Compute $$Y$$ and $$\hat{Y}$$:

Y <- 0.2 + 0.5*X

Y_hat <- 0.02 + 0.5*X + e

And put it all in a data frame:

X <- tibble(
X = X,
Y = Y,
Y_hat = Y_hat,
e = e,
)

# Plot the data

X %>%
ggplot(aes(x = X)) +
geom_histogram() +
scale_x_continuous(limits = c(0,3)) X %>%
ggplot(aes(x = Y)) +
geom_histogram() +
scale_x_continuous(limits = c(0,3)) X %>%
ggplot(aes(x = Y_hat)) +
geom_histogram() +
scale_x_continuous(limits = c(0,3)) X %>%
ggplot(aes(x = e)) +
geom_histogram() +
scale_x_continuous(limits = c(-3,3)) And interstingly, $$e_i|X_i$$:

X %>%
ggplot(aes(x = e, group = X,
color = factor(X))) +
geom_density() Compare that to $$e$$, the unconditional (marginal) error distribution:

X %>%
ggplot(aes(x = e)) +
geom_density() Quite similar, but: do we have thicker tails in $$e$$ compared to $$e|X$$? We have effectively mixed three distributions,so we might expect fatter tails.

e1071::kurtosis(X\$X)
#>  -1.439171

Recall that the kurtosis of the normal distribution is 3.

As a side note (same source as above):

It is also common practice to use an adjusted version of Pearson’s kurtosis, the excess kurtosis, which is the kurtosis minus 3, to provide the comparison to the normal distribution.

Some authors use “kurtosis” by itself to refer to the excess kurtosis.
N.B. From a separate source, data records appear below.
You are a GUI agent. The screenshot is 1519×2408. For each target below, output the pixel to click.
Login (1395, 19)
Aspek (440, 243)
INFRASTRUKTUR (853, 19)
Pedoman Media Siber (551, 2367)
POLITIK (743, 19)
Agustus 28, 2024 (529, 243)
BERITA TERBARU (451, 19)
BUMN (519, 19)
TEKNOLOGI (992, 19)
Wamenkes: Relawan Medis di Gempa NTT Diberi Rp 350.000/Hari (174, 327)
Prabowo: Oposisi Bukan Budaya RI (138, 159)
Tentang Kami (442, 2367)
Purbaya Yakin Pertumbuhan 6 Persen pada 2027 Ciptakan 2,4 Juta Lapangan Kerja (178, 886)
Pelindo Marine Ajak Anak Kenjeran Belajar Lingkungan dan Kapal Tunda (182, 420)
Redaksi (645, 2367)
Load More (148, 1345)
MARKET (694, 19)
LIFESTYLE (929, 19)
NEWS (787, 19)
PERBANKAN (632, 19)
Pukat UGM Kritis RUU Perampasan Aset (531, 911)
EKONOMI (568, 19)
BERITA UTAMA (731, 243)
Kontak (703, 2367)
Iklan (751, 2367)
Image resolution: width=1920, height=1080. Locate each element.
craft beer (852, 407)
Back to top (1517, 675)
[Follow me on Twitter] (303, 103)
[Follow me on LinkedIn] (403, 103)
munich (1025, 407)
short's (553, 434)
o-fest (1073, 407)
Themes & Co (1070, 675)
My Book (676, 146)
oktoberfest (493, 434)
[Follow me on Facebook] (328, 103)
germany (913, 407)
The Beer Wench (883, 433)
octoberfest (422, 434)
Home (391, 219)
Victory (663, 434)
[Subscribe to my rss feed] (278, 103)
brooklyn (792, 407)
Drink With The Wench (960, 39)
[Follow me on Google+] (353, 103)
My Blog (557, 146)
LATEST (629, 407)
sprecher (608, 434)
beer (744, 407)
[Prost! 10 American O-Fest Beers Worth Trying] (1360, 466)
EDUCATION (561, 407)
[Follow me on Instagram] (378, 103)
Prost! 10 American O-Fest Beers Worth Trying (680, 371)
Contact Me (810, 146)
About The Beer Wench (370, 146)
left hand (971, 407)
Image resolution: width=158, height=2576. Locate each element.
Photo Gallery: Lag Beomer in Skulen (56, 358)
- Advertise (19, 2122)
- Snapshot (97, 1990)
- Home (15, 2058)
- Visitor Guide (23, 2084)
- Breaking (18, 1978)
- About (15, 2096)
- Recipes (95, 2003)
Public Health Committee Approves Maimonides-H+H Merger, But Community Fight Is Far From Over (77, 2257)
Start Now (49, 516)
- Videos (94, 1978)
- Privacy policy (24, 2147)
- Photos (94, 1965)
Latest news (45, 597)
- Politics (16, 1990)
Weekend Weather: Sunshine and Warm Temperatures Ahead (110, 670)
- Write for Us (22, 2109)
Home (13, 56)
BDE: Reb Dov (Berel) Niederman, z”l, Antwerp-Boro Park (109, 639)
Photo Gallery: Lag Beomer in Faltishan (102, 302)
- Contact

For clarity and generality, however, this article follows the non-excess convention and explicitly indicates where excess kurtosis is meant.

The function kurtosis provides the standard form of kurtosis, where normal distributed variables have a value of 3.

Compare that to the conditional kurtosis $$Y|X$$:

X %>%
group_by(X) %>%
summarise(kurtY = kurtosis(e))
#> # A tibble: 3 x 2
#>       X   kurtY
#>   <dbl>   <dbl>
#> 1     1 -0.615
#> 2     2 -0.0636
#> 3     3 -0.319

There does not appear to be any difference in the kurtosis between $$e$$ and $$e|X$$.

# Conclusion 1

The distribution of $$Y$$ is not of importance when it comes to the assumptions a linear models. However, the distribution of residuals (“errors”) is of some importance.

# Conclusion 2: Fuhgetaboutit, says Gelman

However, Gelman (same source as above) tells us that

assumption of normality is barely important at all.

(p. 46)

As a consequence

we do not recommend diagnostics of the normality of regression residuals.

(italics in original)

# Debrief

The distribution of $$Y$$ does not need to be similar to the distribution of the modelling residuals. There’s no need to check the $$Y$$ distribution, at least not for modelling purposes (for regression type models).